Monday, June 12, 2006


Currently, I'm reading the book No Perfect People Allowed by John Burke, a book that examines how we, as Christian leaders, can create a "come as you are" culture for the post modern, post Christian generations. He contends that one of the barriers to the Christian church reaching those outside its walls is the lack of tolerance seen through its members.

Burke contends that many of the people who aren't interested in church see the institution of church as a gathering of intolerant, judgmental, and hypocritical people instead of the loving, caring, accepting gathering of people it's proclaimed to be.

Over the past several days I have unfortunately witnessed what I think these nay sayers of church may be talking about... specifically, intolerance. At our annual conference this past week, the assembly voted to uphold Decision 1032 of the judicial council which supported a decision of a Virginia pastor who refused membership to a man who is gay. I was saddened by the decision and by the round of applause that followed the result of the votes. It was a chance for us to show tolerance of those who are marginalized... and instead we showed intolerance.

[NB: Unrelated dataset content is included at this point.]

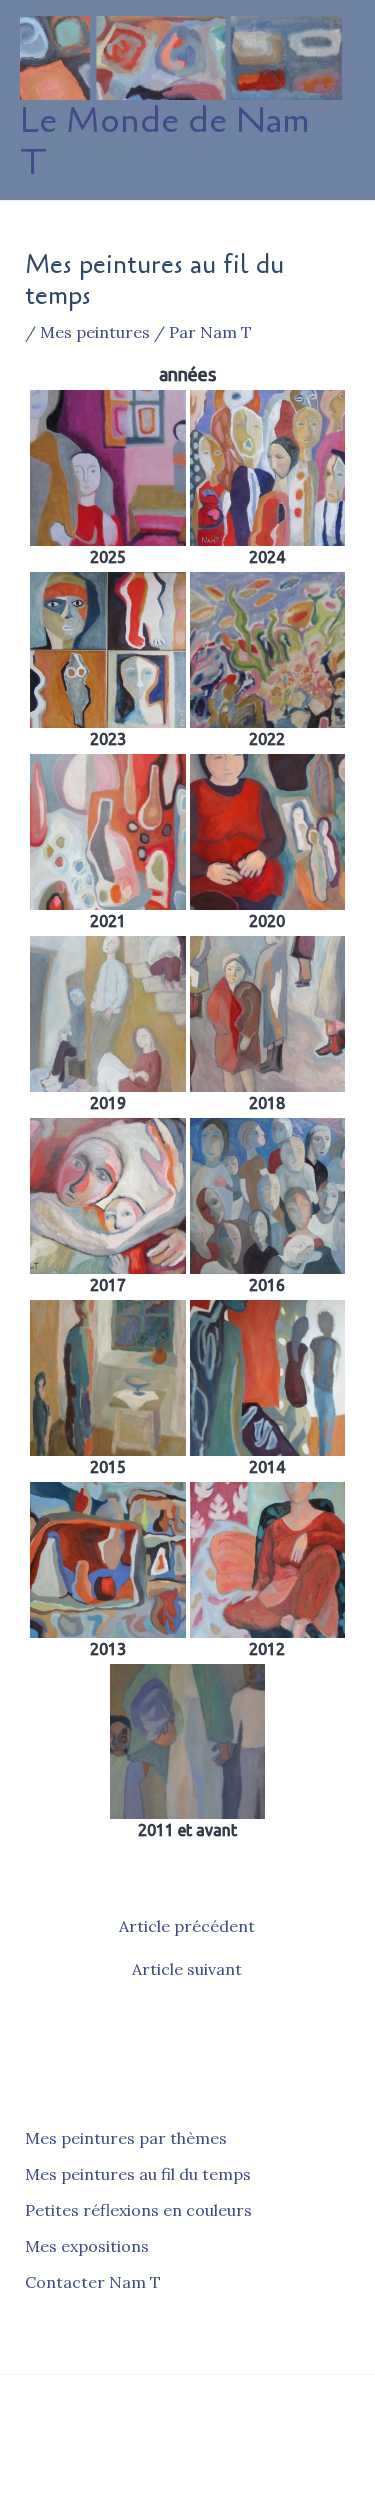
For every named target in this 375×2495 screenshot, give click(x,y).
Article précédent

Another witness to intolerance happened today... actually in two different situations. Someone came to the church door asking for help for himself and his pregnant wife who were not allowed to access help at our City Mission, which proclaims itself a faith-based organization. Allegedly she had cussed and was told she and he were no longer welcome. They just needed some help and shelter especially for her since she was probably about 7 months along (I recognize a fellow "sufferer" when I see one) and was very concerned about her baby. Her husband was given some work to do to earn some money to help them out.

On the heels of their leaving, another man came by the church seeking help. He'd been turned away from the same place because he didn't have the "appropriate" dress...he was wearing a tank top. He was looking for some food and a way to a nearby town. We gave him a shirt, some sandwiches and showed him where he could go to get a good start on his way to the other town.

What do our actions or our inactions say about the faith we are called to live? What do they say to those who are looking for a place to belong? A place where they can find love? A place where they really should see the living Christ?

This week I am speaking at our contemporary service where we are talking about the gifts of the spirit... this week is faithfulness. How can we be true and faithful disciples of Jesus Christ? What is the most authentic way to share of our faith? And how can each of us display to those who are watching who Jesus really is and how he loves each and every one of us?